One of the biggest threats to the success of family farmers and rural development is concentration.  Studies have shown that as farm size and absentee ownership increase in a community, so do poverty and unemployment.
 
Since 1982, the United States has lost 84% of its hog producers; 38% in the last five years.  Iowa alone has lost over 40,000 hog producers over the past twenty years.
 
Four firms control 80% of the soybean crushing market.
 
Four firms control 81% of the beef packing market.
 
Just one company alone, Smithfield Farms, has now increased its market share to almost 30% of the pork packing market with the purchase of Farmland Inc.'s pork processing division.
 
The federal government is doing its part to make matters worse.  Two-thirds of all farm program payments go to the largest 10% of farms.  This drives up land rents and production costs while encouraging overproduction and driving down commodity prices a combination that squeezes family farmers out of business.
 
The farm bill created a commission to study the issue of payment limitation; they are due to report their findings to Congress in the next month.  I hope they will agree with me that we need meaningful payment limitations that reduce the amount of federal subsidies to corporate megafarms, and we need to close the loopholes that megafarms use to avoid even these higher limits.
 
We also need a Justice Department that will enforce antitrust laws, instead of spying on our public libraries.  John Ashcroft should give Smithfield's purchase of Farmland Foods the close scrutiny it deserves.
 
This sale represents everything that is wrong with American agriculture today.  As Smithfield gets bigger and bigger, family farms in Iowa and all over the heartland are squeezed out.
 
Not only is Smithfield the nation's biggest pork packer; it's also by far the biggest corporate hog producer.  It fills its plants with its own hogs or hogs acquired through sweetheart deals with other giant pork producers.
 
It is especially ironic that the plants built largely by a cooperative of family farmers to ensure that they had access to markets are now being acquired by the company that is the biggest threat to family farmers' access to fair markets; the same company that filed suit to overturn Iowa's packer ban.
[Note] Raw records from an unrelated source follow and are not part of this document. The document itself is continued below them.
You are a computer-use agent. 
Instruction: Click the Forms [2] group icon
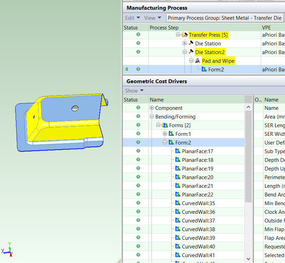[165, 125]
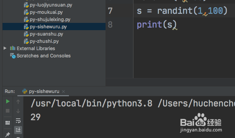Select py-suanshu.py file icon
The height and width of the screenshot is (138, 235).
26,34
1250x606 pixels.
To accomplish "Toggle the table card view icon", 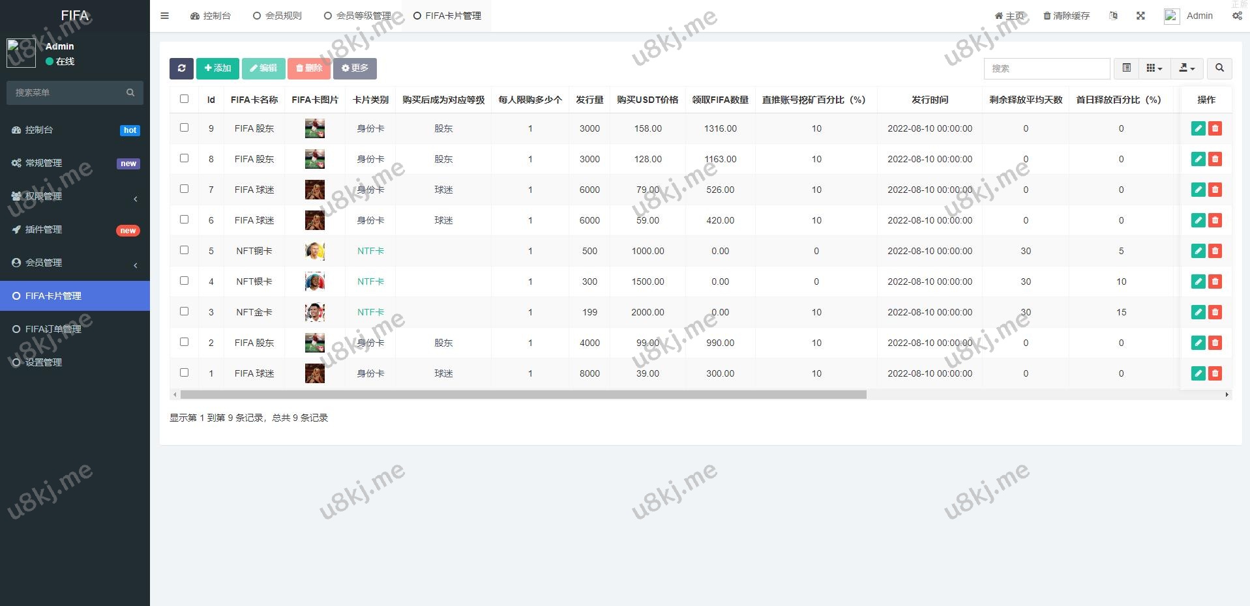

Smithfield is the epitome of what Neil Harl calls the "deadly combination" of concentration and integration.
 
This combination leaves little hope for farmers.  Big packers like Smithfield can easily manipulate markets and drive down the price they pay family farmers.  And the deals that huge packers and processors cut the largest producers leave little room for independent producers who are all too often faced with a take-it-or-leave-it ultimatum from their only potential buyers.  This is not competition and this is not capitalism.
 
As president, I will make sure that a national packer ban becomes law.
 
I will also use the authority the president already holds under the Packers and Stockyards Act to take aggressive action to stop price discrimination by packers against small and medium sized livestock producers.
 
Conclusion
 
It's time to decide what kind of country we will be.
 
I believe that we cannot give up on our nation's ranching and farming communities.  We've got to engage the entire country in this effort, because the entire country's future is at stake.
 
There's so much we have to do to restore our rural communities.  It won't happen overnight.  But we have to start now.  We can't afford four more years of a president who treats rural America like it's nothing more than a campaign prop.  We need a president who will make the investment in our rural communities that America deserves.
 
The biggest lie that people like me tell people like you is, "Elect me and I'll solve all your problems."  The truth is, the future of rural America lies in your hands, not mine.
 
Abraham Lincoln said that a government of the people, by the people and for the people shall not perish from the earth.
 
But this president has forgotten ordinary people.
 
You have the power to reclaim our nation's destiny.
 
You have the power to bring hope back to rural America.
 
You have the power to make agriculture a business where the family farmer is welcome again.
 
You have the power to take our country back.
 
And we have the power to take the White House back in 2004.